Head of new organisation overseeing West Lancashire’s doctors on how controversial healthcare changes will effect patients in the borough
Mike Maguire, the group’s chief officer, said: “It’s about trying to close the inequality gap between more affluent areas and areas like Skemersdale. But it’s about quality as well.
“We want to make sure people get the best service they possibly can.”
Other key areas the group will be focussing on is the burden of chronic disease in an ageing population, and finding better ways of tackling conditions like diabetes, heart disease and dementia.
Crucial to the success of the changes is the involvement and consultation of West Lancashire residents about what it is they want from their health care. The group will be conducting surveys and holding engagement events around the borough’s key healthcare challenges.
And Mr Maguire said: “Our approach is about looking at the top priorities for this area, then working with hospital clinicians, GPs, patients, voluntary organisations to really understand what the real problems are and how we fix them together.”
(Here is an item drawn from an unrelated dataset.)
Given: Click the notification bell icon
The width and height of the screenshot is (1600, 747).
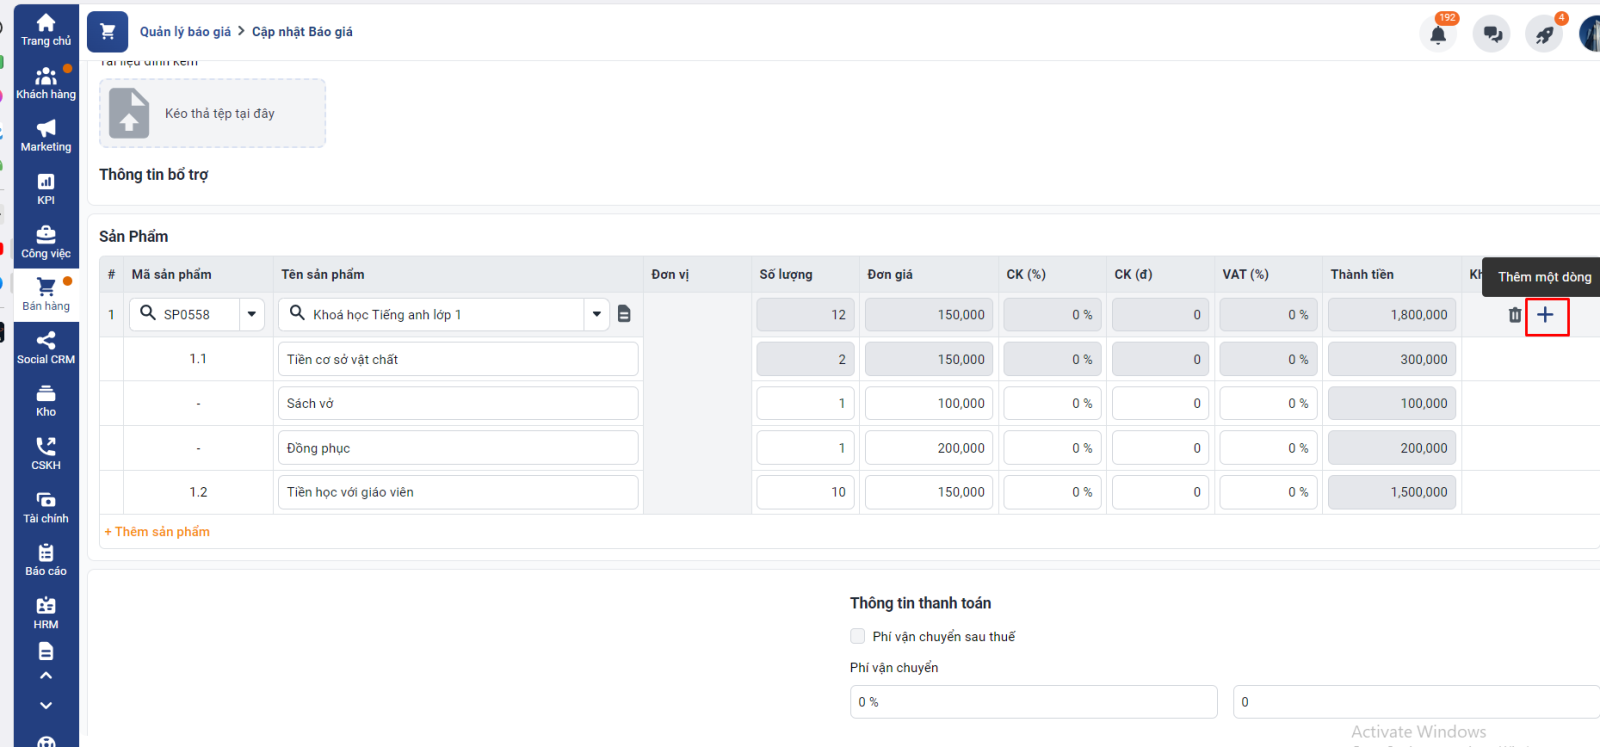Looking at the screenshot, I should point(1437,35).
The group plans to split West Lancs into four areas – neighbourhood groups – of around 30,000 patients clusters.
It is a similar way of working to how the Southport and Formby group has organised itself , and one aim of the West Lancs group is to work closely with their neighbouring CCG to benefit patients using the shared sites of Southport and Ormskirk hospital trust.
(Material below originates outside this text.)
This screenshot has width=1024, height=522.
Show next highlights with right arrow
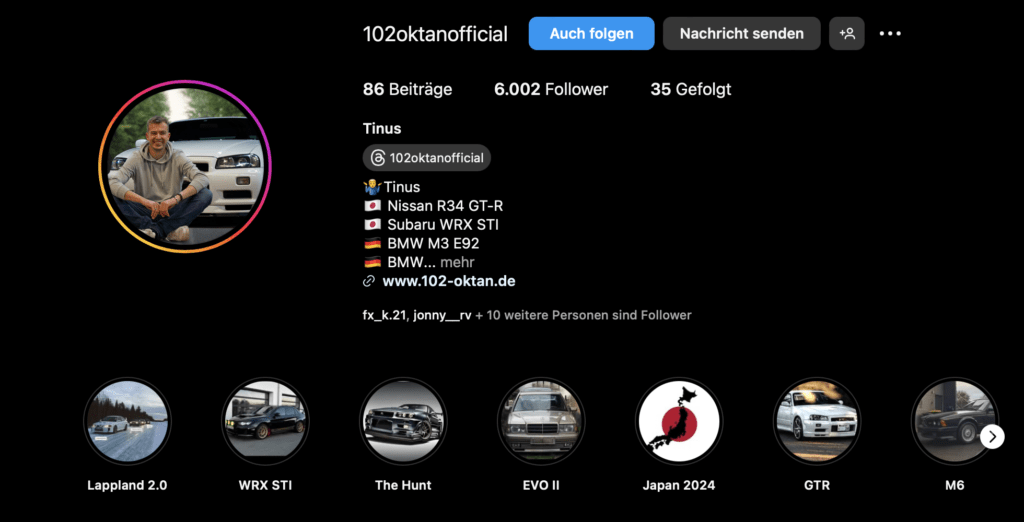coord(992,436)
Mr Maguire said: “One of legacies we’ve got is that historically the people of West Lancashire and Southport have had different PCTs.
“Services in the two areas were not identical. “We want to get best practice in both areas so people get the best services.
“It also makes it a lot easier for the hospital to have one health economy, one big area that is joined up. Not literally, of course, but it goes back to the theme of seamless care.”
The group will be looking at ways to educate patients better in managing their own conditions.
Dr Caine said: “We want to give patients the confidence and ability to know what they can do with a condition, and have the confidence to know the support is there when they need it.
“Ideally that support is at an early level to prevent them getting more ill but also in the appropriate place, at home or in a community clinic.”
The CCG is also aiming to address a number targets, such as reducing admission to paediatrics, reducing length of hospital stay for dementia admissions and reducing admissions within 30 days for long term conditions.
Dr Caine said: “Whereas GPs were engaged now GPs are leading. The challenge is engagement and getting everybody together to look at solutions – to find out what is our combined vision for how we can get the standard of care we want inŠWestŠLancashire.”